(Extracted data begins)

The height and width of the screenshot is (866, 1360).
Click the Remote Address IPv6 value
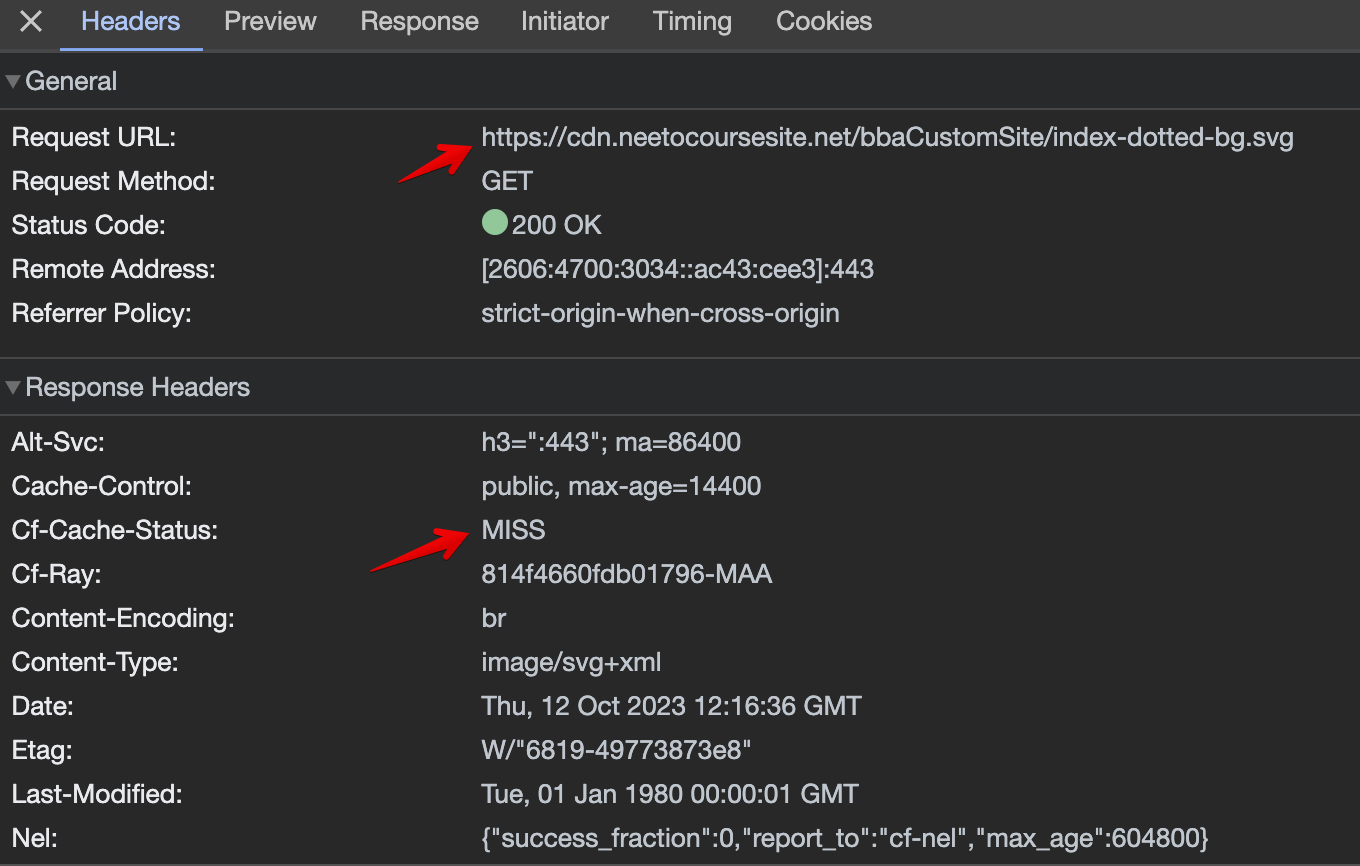click(x=678, y=268)
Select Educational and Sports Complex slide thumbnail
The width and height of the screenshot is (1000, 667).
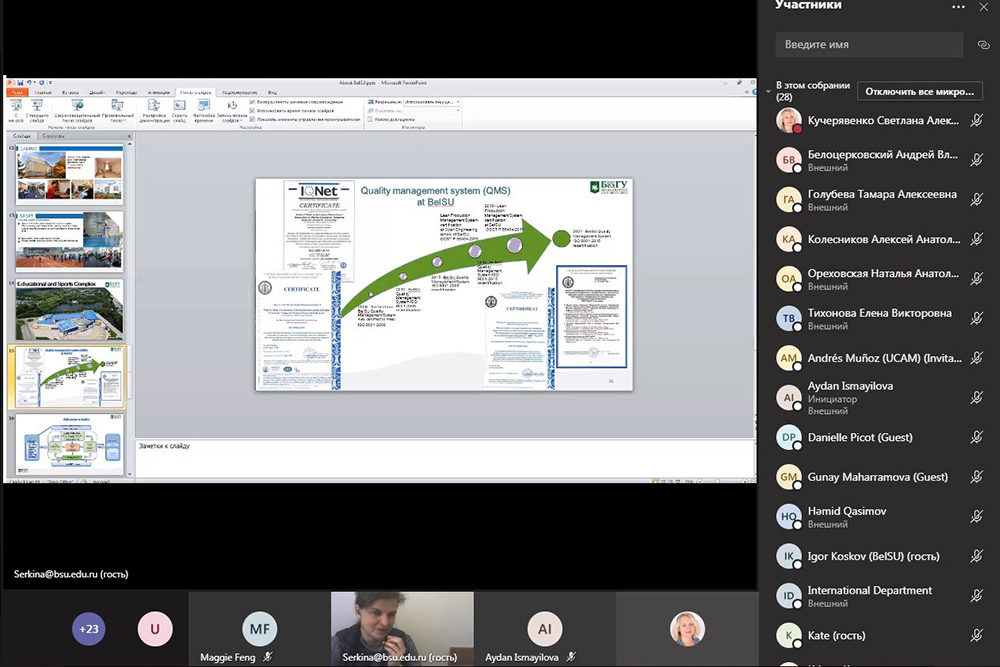pyautogui.click(x=70, y=310)
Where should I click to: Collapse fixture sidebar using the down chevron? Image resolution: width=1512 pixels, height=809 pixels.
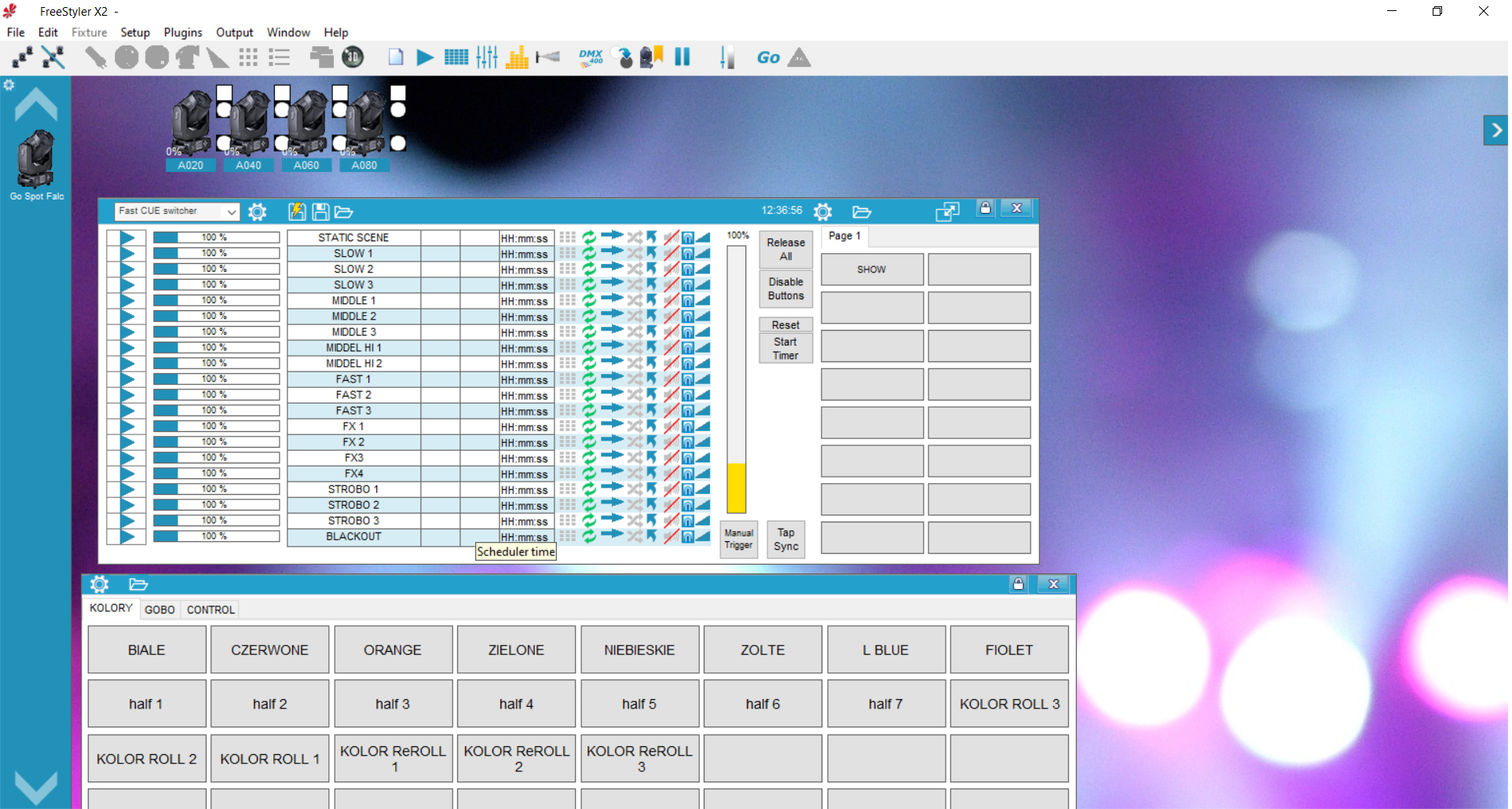tap(36, 787)
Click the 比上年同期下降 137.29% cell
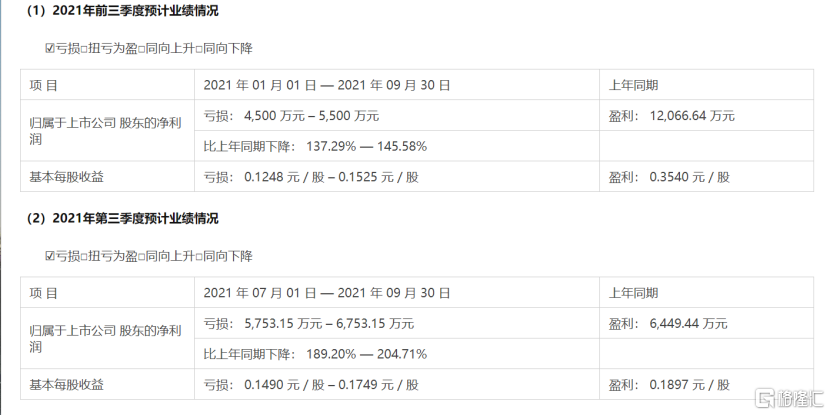830x415 pixels. 315,146
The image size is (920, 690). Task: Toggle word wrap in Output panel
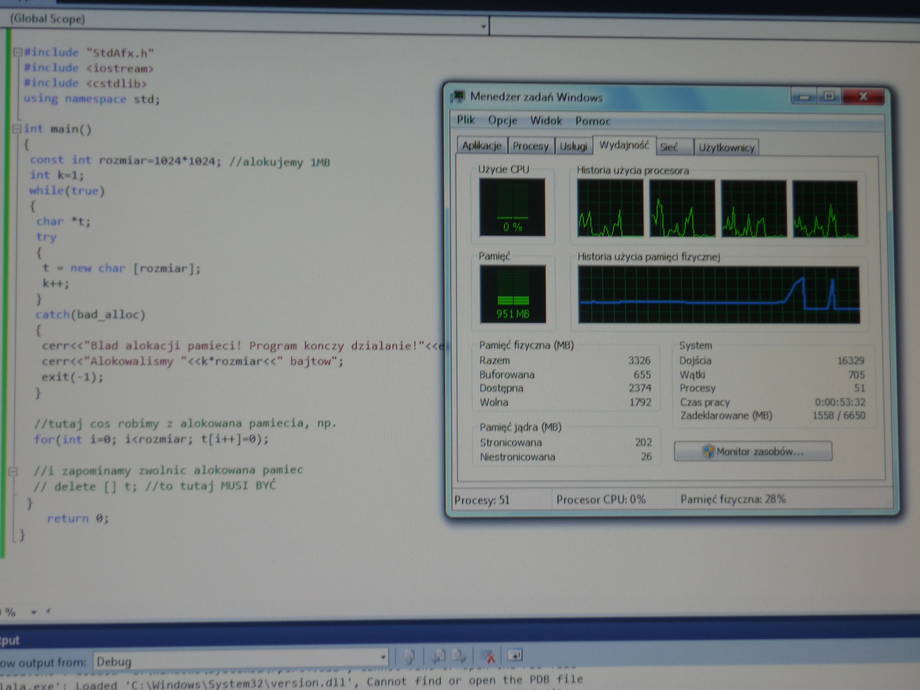(514, 656)
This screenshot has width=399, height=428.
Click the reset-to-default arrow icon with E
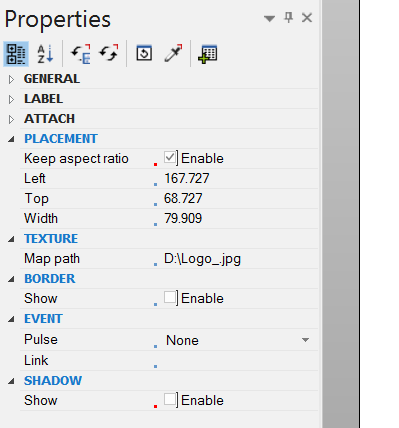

(Extracted data ends)

| Work to complete |
Each record must be repeated exactly, and no picture may be carried over.

| Exercise result |
The height and width of the screenshot is (866, 1360).
Click the Remote Address IPv6 value
click(x=678, y=268)
Select Educational and Sports Complex slide thumbnail
The width and height of the screenshot is (1000, 667).
pyautogui.click(x=70, y=310)
Where should I click to: Collapse fixture sidebar using the down chevron? Image resolution: width=1512 pixels, height=809 pixels.
tap(36, 787)
Click the 比上年同期下降 137.29% cell
830x415 pixels. 315,146
The image size is (920, 690). Task: Toggle word wrap in Output panel
(514, 656)
This screenshot has width=399, height=428.
Click the reset-to-default arrow icon with E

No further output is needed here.